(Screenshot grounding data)
——

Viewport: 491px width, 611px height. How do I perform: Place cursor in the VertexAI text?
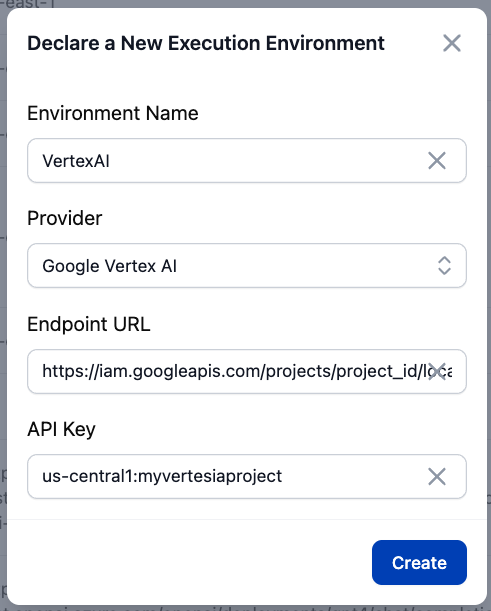(x=76, y=161)
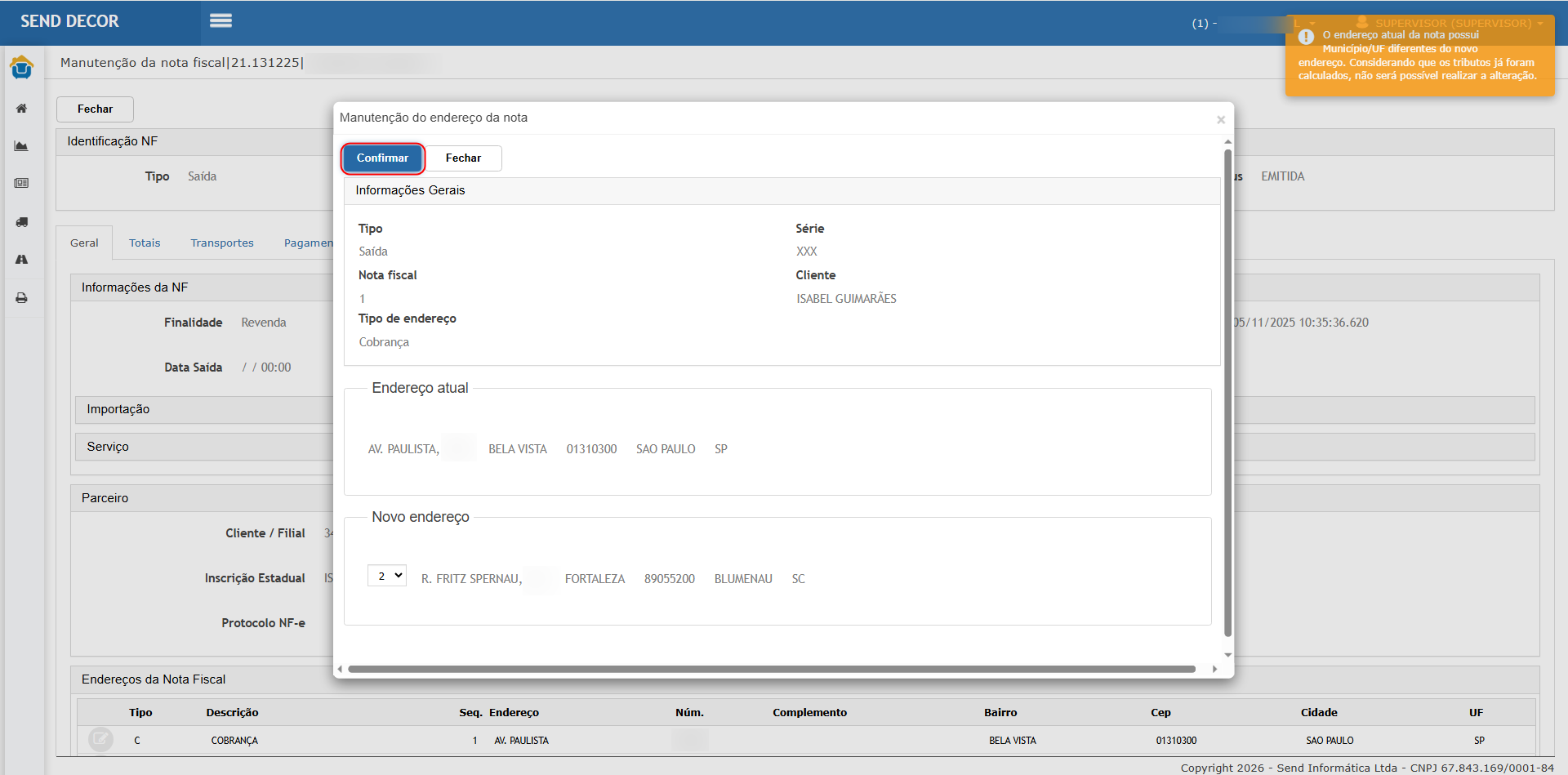Click the edit icon on the COBRANÇA row
Image resolution: width=1568 pixels, height=775 pixels.
point(100,740)
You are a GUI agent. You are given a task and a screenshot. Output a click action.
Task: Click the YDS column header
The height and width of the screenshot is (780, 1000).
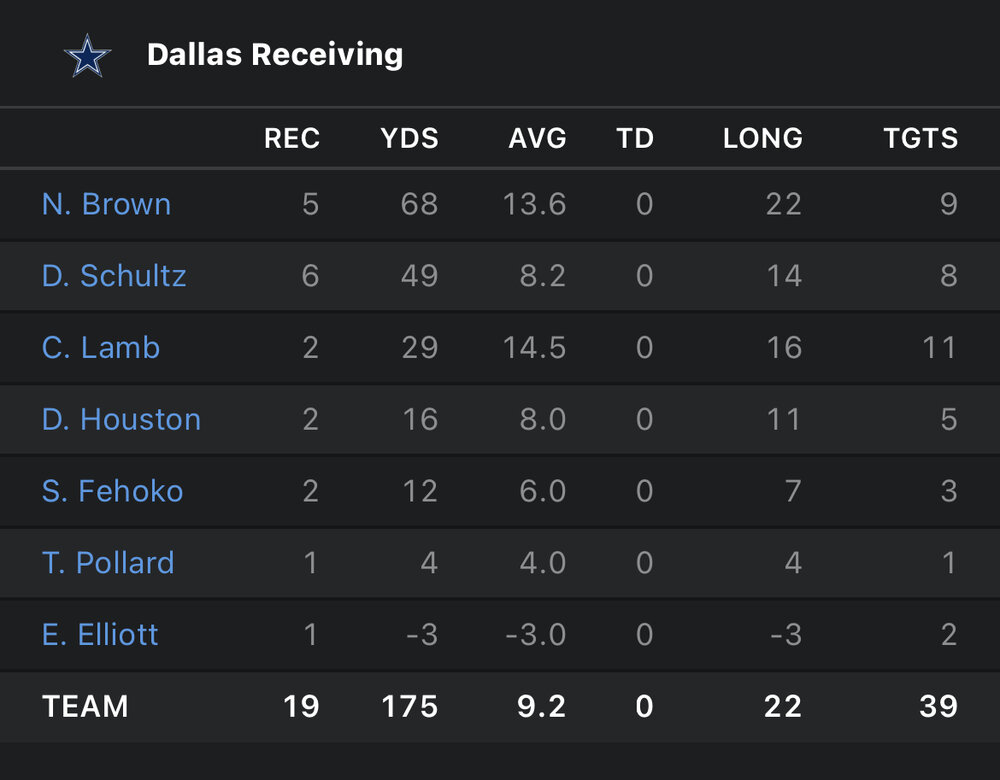pyautogui.click(x=409, y=138)
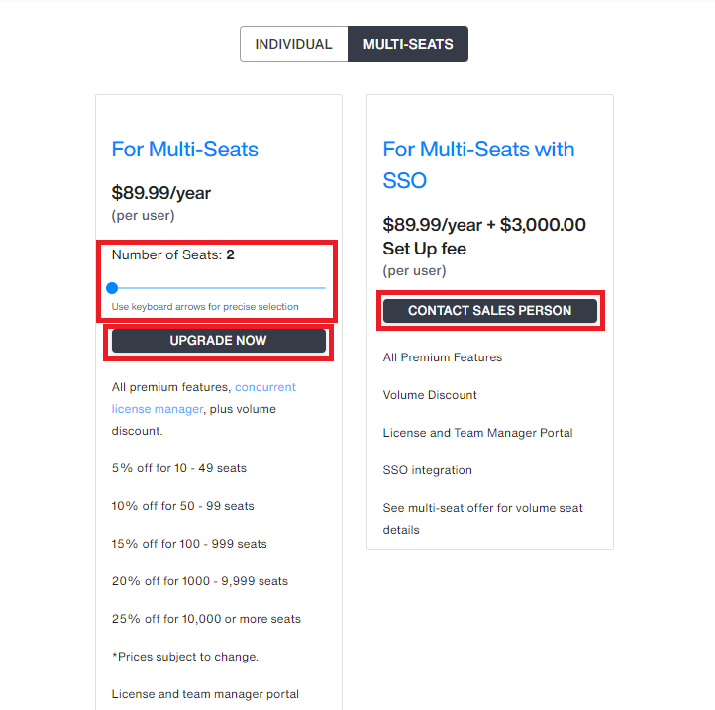Click the keyboard arrows hint text
Screen dimensions: 715x710
[x=205, y=306]
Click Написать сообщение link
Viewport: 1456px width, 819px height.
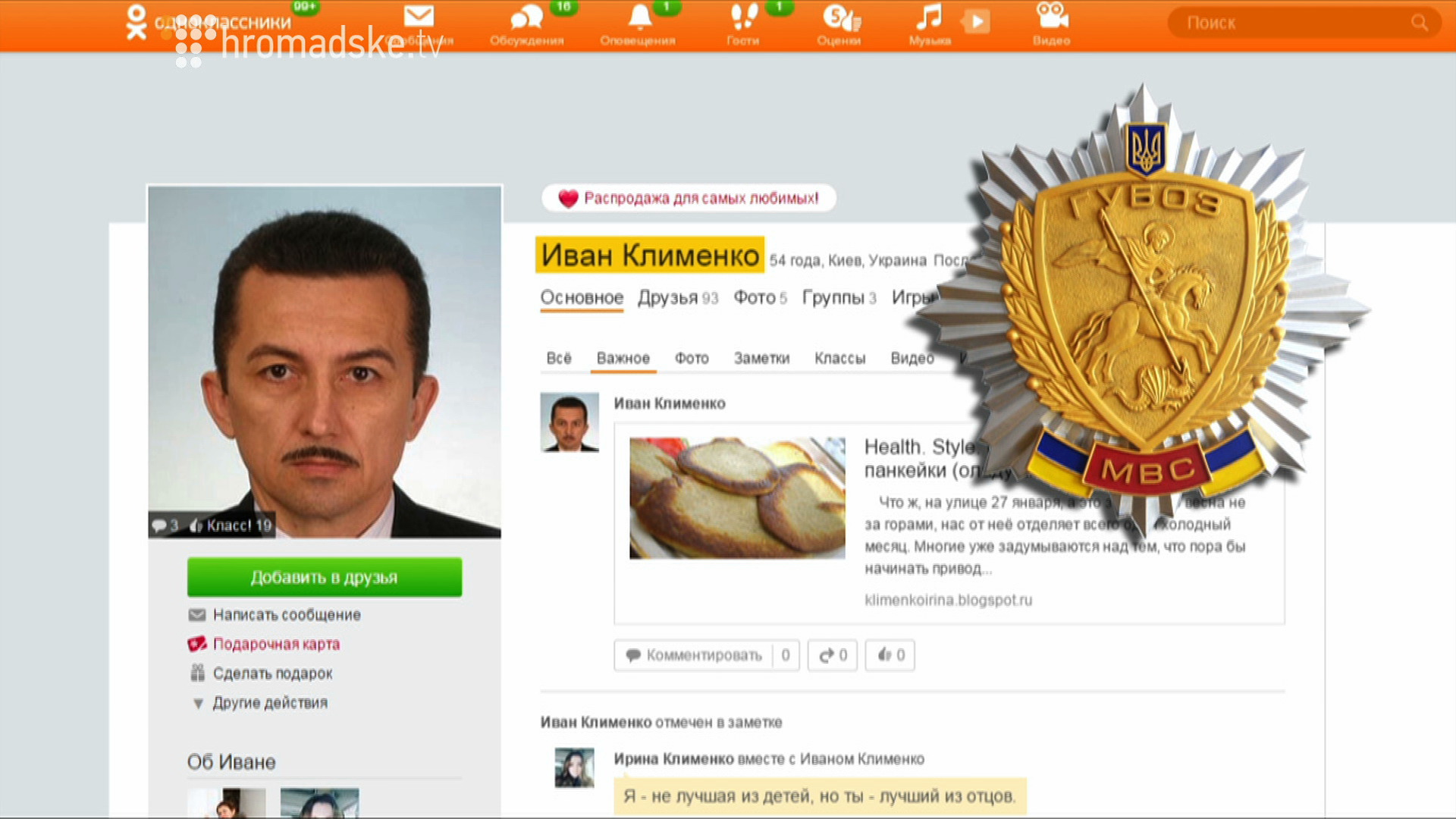[x=287, y=615]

——

• **Try it**
At the line containing "Click Написать сообщение link", begin reproducing the entries word for word, and continue through their last line. Leave out the pictures.

• **Answer**
Click Написать сообщение link
Viewport: 1456px width, 819px height.
[x=287, y=615]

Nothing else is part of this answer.